The idea of creating a backdoor itself is absurd, considering how a small hack that allows authorities to bypass end-to-end encryption can be exploited or abused by cyber criminals and enemy states as well, thereby compromising the privacy of every single individual using a particular messaging service.

So far, we have been led to believe that end-to-end encryption in mobile phones and messaging apps like iMessage, WhatsApp and Telegram ensures that messages sent and received by users are so well scrambled that the services themselves cannot access or read them. In such a case, it is impossible for them to share details with enforcement agencies that they themselves cannot access.

However, a group of security researchers from the Ruhr University Bochum in Germany have revealed why that is not the case anymore. In a revelation that could change how much people trust services that offer end-to-end encryption, they said that a critical flaw, or feature, in WhatsApp allows anyone who control's WhatsApp servers to add new people to a group without obtaining permission from the administrator of the group.

New people added to a particular WhatsApp group without the administrator's permission will be able to read new messages posted by members of the group, thereby compromising the confidentiality and privacy that members belonging to a private WhatsApp group enjoy.

'The confidentiality of the group is broken as soon as the uninvited member can obtain all the new messages and read them. If I hear there's end-to-end encryption for both groups and two-party communications, that means adding of new members should be protected against. And if not, the value of encryption is very little,' said security researcher Paul Rösler.

The said flaw can be exploited or misused either by WhatsApp's own employees who control the firm's servers or hackers who manage to compromise its servers and thereby view profiles of individuals and groups and add new people to targeted groups without obtaining permission from administrators.

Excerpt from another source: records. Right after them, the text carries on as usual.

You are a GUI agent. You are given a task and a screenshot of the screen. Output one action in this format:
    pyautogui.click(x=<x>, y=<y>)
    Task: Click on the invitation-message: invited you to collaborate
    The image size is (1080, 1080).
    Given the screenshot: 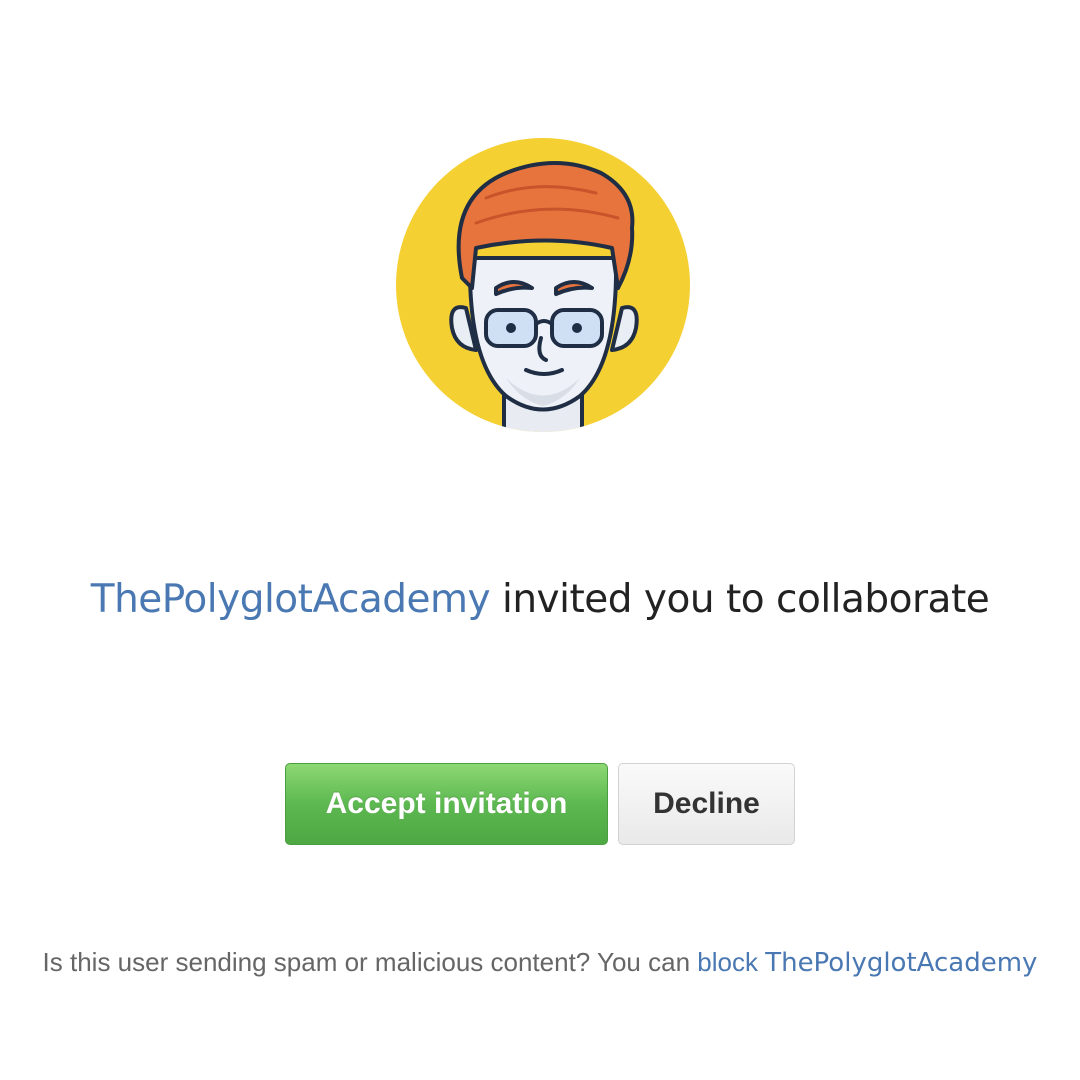 What is the action you would take?
    pyautogui.click(x=740, y=600)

This flaw is exactly the kind of encryption backdoor that FBI Director Christopher Wray is looking for to enable authorities to intercept communications and to deter crimes. However, this doesn't bode well for indivduals who are concerned about the privacy and for journalists, human rights activists, defectors, and dissenters who could be targeted by despotic governments.

'Governments have targeted WhatsApp encryption in the past, demanding backdoors into their service and data. We exist at a time when governments worldwide are attempting to break down and intrude on the use of encryption, which disregards basic protections to human, and machine, privacy – what has become a basic right worldwide. As a result, any potential flaw that impacts WhatsApp’s privacy is cause for concern,' says Jing Xie, senior digital security researcher at Venafi.

'This particular flaw does not appear to originate from government intervention and WhatsApp’s transparency on the matter is commendable. However, this potential gap in security should serve as a reminder for businesses and users to keep a close eye on their encryption services and their cryptographic keys,' he adds.